Per realizzare la sua visione, Carotti ha impiegato materiali industriali “duri” come l’acciaio inox per la struttura interna, abbinandoli a elementi più delicati e storici come i paracera colorati, pezzi di vetro di alto valore storico donati da artigiani romani. Questo contrasto tra materiali industriali e il significato esoterico dell’opera è tipico del lavoro di Carotti. Il serpente di Carotti, che è luminescente, è strutturato come una soglia che il pubblico deve attraversare per raggiungere un punto di meditazione su una pietra che emerge dal fiume Rio Chiaro, permettendo così all’arte e alla natura di insinuarsi l’una nell’altra. L’opera, nata da un evento violento (la mutilazione della vipera), trascende questa violenza in una meraviglia rigenerativa.

Chiara Camoni, La Casa del Serpente Regolo, ovvero la storia di un fiume, un sentiero, un serpente (2025). Foto: Elisa Norcini / Centro Pecci
Chiara Camoni, La Casa del Serpente Regolo, ovvero la storia di un fiume, un sentiero, un serpente (2025). Foto: Elisa Norcini / Centro Pecci
Cristiano Carotti, Regolo (2025). Foto: Sandro Vannini
Cristiano Carotti, Regolo (2025). Foto: Sandro Vannini

Oltre all’arte visiva, l’immagine del serpente mitologico ha trovato spazio anche nelle tradizioni gastronomiche. A Pienza, è ancora vivo il dolce conosciuto come il “Serpe di Pienza”. Si tratta di un dolce tipico a base di mandorle tritate, zucchero e albume montato a neve, lavorato per assumere la forma di un serpente addormentato, avvolto a spirale, con la testa vagamente triangolare decorata da chicchi di caffè o uva secca per gli occhi e un pezzo di candito come lingua biforcuta. Sebbene questa preparazione possa ricordare altri dolci simili nel Centro Italia, come il “Torciglione” di Perugia, il Serpe di Pienza è ritenuto da molti una riproduzione del Serpente Regolo.

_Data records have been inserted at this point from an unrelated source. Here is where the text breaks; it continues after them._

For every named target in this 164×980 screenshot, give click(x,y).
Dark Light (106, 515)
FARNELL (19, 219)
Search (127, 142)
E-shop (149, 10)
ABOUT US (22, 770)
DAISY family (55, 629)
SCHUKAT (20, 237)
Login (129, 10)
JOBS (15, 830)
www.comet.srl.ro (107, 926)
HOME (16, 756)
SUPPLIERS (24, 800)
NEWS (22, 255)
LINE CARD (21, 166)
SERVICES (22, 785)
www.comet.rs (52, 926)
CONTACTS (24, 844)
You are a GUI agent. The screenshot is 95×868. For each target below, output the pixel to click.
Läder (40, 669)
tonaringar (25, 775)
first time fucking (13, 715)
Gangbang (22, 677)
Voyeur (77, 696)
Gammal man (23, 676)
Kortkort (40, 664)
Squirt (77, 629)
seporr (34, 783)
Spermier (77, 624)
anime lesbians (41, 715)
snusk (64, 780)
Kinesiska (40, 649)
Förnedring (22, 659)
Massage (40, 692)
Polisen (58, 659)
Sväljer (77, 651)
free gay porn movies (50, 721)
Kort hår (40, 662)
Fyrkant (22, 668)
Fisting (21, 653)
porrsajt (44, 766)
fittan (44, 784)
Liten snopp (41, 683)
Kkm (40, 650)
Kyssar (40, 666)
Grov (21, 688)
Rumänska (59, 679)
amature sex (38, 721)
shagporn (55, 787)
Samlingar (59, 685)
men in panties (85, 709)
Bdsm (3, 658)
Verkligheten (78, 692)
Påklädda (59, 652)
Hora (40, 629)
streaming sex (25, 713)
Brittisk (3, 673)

La tradizione legata a questo dolce è profonda: il suo consumo andava oltre il semplice piacere gastronomico, acquisendo un valore magico e augurale. Mangiare il serpe significava simbolicamente vincere e distruggere il male, ma anche assorbire tutte le virtù attribuite alla creatura magica: forza, prudenza e saggezza. Il legame con le mandorle è forte nel territorio pientino, storicamente ricco di mandorli, tanto che il frutto figurava nei commerci e nelle produzioni locali nei secoli passati.

Il Serpente Regolo, con la sua etimologia regale e la sua storia complessa, si conferma dunque un simbolo potente. La sua persistenza nel folklore di Toscana e Umbria, tradotta in antiche sculture sacre e in moderne installazioni artistiche destinate a fondersi con l’ambiente, dimostra la sua capacità di rappresentare un potere nascosto e la costante trasformazione che lega la terra, il mito e la creatività umana. È un filo narrativo che, come la sua forma sinuosa, si snoda dai tempi romani fino alla contemporaneità.